Return the listing in full, word for word.

[[ DATA TO EXAMINE open ]]

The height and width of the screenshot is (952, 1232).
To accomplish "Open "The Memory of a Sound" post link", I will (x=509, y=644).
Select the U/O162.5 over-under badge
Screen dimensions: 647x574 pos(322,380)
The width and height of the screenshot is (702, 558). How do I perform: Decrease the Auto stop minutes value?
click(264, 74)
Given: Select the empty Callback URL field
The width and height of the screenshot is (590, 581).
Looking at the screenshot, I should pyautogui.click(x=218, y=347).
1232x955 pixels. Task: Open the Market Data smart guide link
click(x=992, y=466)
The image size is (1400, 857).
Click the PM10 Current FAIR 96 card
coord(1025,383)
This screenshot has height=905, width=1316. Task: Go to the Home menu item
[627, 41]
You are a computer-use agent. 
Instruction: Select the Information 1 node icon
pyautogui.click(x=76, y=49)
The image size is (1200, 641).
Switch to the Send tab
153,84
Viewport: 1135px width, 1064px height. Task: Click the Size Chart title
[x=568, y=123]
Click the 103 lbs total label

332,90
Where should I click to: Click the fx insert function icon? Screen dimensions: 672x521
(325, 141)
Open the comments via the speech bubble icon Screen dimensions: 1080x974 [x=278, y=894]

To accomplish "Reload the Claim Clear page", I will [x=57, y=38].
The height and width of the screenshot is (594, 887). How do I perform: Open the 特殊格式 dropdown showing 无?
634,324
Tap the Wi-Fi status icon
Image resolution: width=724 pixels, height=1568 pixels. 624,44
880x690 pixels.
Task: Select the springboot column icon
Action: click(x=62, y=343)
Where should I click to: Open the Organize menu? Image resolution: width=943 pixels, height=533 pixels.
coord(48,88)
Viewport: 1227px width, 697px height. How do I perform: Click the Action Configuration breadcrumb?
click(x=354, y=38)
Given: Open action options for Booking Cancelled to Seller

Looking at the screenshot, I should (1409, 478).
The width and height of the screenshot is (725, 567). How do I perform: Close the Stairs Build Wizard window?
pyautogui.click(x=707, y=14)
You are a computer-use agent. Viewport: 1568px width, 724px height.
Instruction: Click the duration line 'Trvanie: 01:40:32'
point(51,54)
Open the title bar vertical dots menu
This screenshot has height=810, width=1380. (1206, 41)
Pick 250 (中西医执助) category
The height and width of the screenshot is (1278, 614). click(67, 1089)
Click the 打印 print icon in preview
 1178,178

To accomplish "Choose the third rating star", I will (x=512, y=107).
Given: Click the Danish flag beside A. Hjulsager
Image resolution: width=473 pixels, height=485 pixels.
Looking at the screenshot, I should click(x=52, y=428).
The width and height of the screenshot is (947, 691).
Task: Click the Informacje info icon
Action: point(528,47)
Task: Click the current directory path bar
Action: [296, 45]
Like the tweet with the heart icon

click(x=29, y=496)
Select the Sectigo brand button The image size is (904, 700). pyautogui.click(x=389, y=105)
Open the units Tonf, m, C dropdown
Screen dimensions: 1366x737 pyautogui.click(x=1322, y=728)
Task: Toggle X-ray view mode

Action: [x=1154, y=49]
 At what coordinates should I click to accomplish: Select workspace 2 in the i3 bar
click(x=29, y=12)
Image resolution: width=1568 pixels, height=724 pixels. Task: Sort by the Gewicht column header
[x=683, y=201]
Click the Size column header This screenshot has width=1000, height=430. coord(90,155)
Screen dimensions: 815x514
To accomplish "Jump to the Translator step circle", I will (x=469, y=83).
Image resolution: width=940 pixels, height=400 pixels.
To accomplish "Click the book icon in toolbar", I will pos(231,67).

[[ DATA TO EXAMINE closed ]]

- _RESPONSE TO THIS EXERCISE_:
The height and width of the screenshot is (952, 1232).
To accomplish "Open "The Memory of a Sound" post link", I will (x=509, y=644).
Select the U/O162.5 over-under badge
Screen dimensions: 647x574 pos(322,380)
The width and height of the screenshot is (702, 558). How do I perform: Decrease the Auto stop minutes value?
click(264, 74)
Given: Select the empty Callback URL field
The width and height of the screenshot is (590, 581).
Looking at the screenshot, I should pyautogui.click(x=218, y=347).
1232x955 pixels. Task: Open the Market Data smart guide link
click(x=992, y=466)
The image size is (1400, 857).
Click the PM10 Current FAIR 96 card
coord(1025,383)
This screenshot has height=905, width=1316. Task: Go to the Home menu item
[627, 41]
You are a computer-use agent. 
Instruction: Select the Information 1 node icon
pyautogui.click(x=76, y=49)
The image size is (1200, 641).
Switch to the Send tab
153,84
Viewport: 1135px width, 1064px height. Task: Click the Size Chart title
[x=568, y=123]
Click the 103 lbs total label

332,90
Where should I click to: Click the fx insert function icon? Screen dimensions: 672x521
(325, 141)
Open the comments via the speech bubble icon Screen dimensions: 1080x974 [x=278, y=894]

To accomplish "Reload the Claim Clear page", I will [x=57, y=38].
The height and width of the screenshot is (594, 887). How do I perform: Open the 特殊格式 dropdown showing 无?
634,324
Tap the Wi-Fi status icon
Image resolution: width=724 pixels, height=1568 pixels. 624,44
880x690 pixels.
Task: Select the springboot column icon
Action: click(x=62, y=343)
Where should I click to: Open the Organize menu? Image resolution: width=943 pixels, height=533 pixels.
coord(48,88)
Viewport: 1227px width, 697px height. How do I perform: Click the Action Configuration breadcrumb?
click(x=354, y=38)
Given: Open action options for Booking Cancelled to Seller

Looking at the screenshot, I should (1409, 478).
The width and height of the screenshot is (725, 567). How do I perform: Close the Stairs Build Wizard window?
pyautogui.click(x=707, y=14)
You are a computer-use agent. Viewport: 1568px width, 724px height.
Instruction: Click the duration line 'Trvanie: 01:40:32'
point(51,54)
Open the title bar vertical dots menu
This screenshot has height=810, width=1380. (1206, 41)
Pick 250 (中西医执助) category
The height and width of the screenshot is (1278, 614). click(67, 1089)
Click the 打印 print icon in preview
 1178,178

To accomplish "Choose the third rating star", I will (x=512, y=107).
Given: Click the Danish flag beside A. Hjulsager
Image resolution: width=473 pixels, height=485 pixels.
Looking at the screenshot, I should click(x=52, y=428).
The width and height of the screenshot is (947, 691).
Task: Click the Informacje info icon
Action: point(528,47)
Task: Click the current directory path bar
Action: [296, 45]
Like the tweet with the heart icon

click(x=29, y=496)
Select the Sectigo brand button The image size is (904, 700). pyautogui.click(x=389, y=105)
Open the units Tonf, m, C dropdown
Screen dimensions: 1366x737 pyautogui.click(x=1322, y=728)
Task: Toggle X-ray view mode

Action: [x=1154, y=49]
 At what coordinates should I click to accomplish: Select workspace 2 in the i3 bar
click(x=29, y=12)
Image resolution: width=1568 pixels, height=724 pixels. Task: Sort by the Gewicht column header
[x=683, y=201]
Click the Size column header This screenshot has width=1000, height=430. coord(90,155)
Screen dimensions: 815x514
To accomplish "Jump to the Translator step circle", I will (x=469, y=83).
Image resolution: width=940 pixels, height=400 pixels.
To accomplish "Click the book icon in toolbar", I will pos(231,67).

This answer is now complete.